Valentino Garavani: “el último emperador de la Alta Costura”

El diseñador italiano Valentino Garavani falleció el lunes 19 de enero en Roma a los 93 años, rodeado de sus seres queridos. Fundador de una de las casas de moda más influyentes del siglo XX, creador del icónico “Rojo Valentino” y arquitecto del glamur moderno, su legado definió la alta costura, la alfombra roja y el imaginario del lujo durante más de cinco décadas.

Por. Juanita Gómez. Fotos: archivo.

Valentino Garavani, uno de los grandes modistos de la historia y figura central del glamour internacional, murió este lunes a los 93 años en su residencia de Roma. La noticia fue confirmada por la Fundación Valentino Garavani y Giancarlo Giammetti, su socio y compañero de vida, quienes informaron que el diseñador falleció tranquilamente, rodeado del amor de su familia. Con su partida, la moda despide al último gran couturier de una era donde la belleza, la elegancia y la disciplina eran principios irrenunciables.

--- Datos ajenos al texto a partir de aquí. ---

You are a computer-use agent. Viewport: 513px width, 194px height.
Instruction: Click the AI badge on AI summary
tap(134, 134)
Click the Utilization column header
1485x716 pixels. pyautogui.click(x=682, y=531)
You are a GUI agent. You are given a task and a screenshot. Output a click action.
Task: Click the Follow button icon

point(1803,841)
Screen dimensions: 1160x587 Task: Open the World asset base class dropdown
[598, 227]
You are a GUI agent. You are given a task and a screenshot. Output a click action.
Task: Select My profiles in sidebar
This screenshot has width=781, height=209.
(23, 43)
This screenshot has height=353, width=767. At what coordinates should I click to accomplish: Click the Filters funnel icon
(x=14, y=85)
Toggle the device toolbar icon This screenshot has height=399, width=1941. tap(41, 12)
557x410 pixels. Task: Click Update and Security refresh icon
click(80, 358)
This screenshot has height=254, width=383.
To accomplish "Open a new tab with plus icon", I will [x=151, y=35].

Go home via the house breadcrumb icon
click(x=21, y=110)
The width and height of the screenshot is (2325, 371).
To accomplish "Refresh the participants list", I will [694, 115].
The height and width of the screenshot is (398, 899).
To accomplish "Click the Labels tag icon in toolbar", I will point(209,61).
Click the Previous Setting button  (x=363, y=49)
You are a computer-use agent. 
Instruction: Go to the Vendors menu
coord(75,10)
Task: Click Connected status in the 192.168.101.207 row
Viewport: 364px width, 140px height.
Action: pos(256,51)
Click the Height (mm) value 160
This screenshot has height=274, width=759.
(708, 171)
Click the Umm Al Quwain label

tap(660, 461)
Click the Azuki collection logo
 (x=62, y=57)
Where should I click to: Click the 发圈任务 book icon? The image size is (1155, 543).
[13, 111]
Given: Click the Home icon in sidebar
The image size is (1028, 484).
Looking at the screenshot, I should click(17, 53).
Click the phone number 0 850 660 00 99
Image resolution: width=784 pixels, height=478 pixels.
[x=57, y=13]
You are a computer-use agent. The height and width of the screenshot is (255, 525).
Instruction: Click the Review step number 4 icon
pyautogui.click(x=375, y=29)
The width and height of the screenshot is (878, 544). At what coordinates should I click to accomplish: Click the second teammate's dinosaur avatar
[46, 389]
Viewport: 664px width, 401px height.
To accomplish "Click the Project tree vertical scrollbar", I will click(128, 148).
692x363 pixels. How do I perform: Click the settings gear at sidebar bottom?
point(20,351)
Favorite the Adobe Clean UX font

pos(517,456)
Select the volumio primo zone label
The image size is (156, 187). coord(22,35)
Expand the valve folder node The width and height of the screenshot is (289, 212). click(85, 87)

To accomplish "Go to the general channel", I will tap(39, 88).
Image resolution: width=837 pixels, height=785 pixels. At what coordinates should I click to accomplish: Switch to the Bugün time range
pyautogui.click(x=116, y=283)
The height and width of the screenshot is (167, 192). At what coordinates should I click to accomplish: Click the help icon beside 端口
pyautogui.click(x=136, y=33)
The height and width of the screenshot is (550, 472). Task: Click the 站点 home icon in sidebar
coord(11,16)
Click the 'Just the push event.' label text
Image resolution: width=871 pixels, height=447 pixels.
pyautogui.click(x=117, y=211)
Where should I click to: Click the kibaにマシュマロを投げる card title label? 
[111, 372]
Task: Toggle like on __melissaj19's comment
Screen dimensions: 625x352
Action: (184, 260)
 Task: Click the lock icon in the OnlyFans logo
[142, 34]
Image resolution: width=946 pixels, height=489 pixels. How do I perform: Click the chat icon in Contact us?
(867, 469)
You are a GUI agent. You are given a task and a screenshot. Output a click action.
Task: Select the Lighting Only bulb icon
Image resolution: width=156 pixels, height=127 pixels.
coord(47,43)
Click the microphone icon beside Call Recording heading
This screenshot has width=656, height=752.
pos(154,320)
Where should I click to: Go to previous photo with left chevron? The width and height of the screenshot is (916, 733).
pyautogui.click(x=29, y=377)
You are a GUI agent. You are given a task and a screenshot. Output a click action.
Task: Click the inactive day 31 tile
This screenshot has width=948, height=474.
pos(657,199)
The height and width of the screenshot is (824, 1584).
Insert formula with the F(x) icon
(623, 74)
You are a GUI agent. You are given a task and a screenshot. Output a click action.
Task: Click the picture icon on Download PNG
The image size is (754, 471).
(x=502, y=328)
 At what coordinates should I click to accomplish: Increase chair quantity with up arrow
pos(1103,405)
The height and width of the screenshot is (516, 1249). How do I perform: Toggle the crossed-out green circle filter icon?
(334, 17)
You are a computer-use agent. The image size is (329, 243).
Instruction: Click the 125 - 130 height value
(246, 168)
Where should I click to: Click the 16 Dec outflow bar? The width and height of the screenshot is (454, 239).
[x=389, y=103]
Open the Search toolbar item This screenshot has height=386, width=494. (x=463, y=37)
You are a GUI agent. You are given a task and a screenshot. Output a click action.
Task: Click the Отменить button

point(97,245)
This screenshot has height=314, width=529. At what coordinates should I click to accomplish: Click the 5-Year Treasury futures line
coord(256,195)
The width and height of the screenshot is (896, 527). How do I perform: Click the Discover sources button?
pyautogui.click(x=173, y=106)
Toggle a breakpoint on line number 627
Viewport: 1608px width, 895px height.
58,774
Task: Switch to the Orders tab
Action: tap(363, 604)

El arquitecto del glamur italiano

Nacido el 11 de mayo de 1932 en Voghera, Lombardía, Valentino Clemente Ludovico Garavani mostró desde muy joven una vocación absoluta por la moda. A los 17 años se trasladó a París para formarse en la École des Beaux-Arts y en la Chambre Syndicale de la Couture Parisienne, donde trabajó junto a figuras como Jean Dessès y Guy Laroche, y absorbió la tradición de la Alta Costura francesa que marcaría para siempre su lenguaje estético.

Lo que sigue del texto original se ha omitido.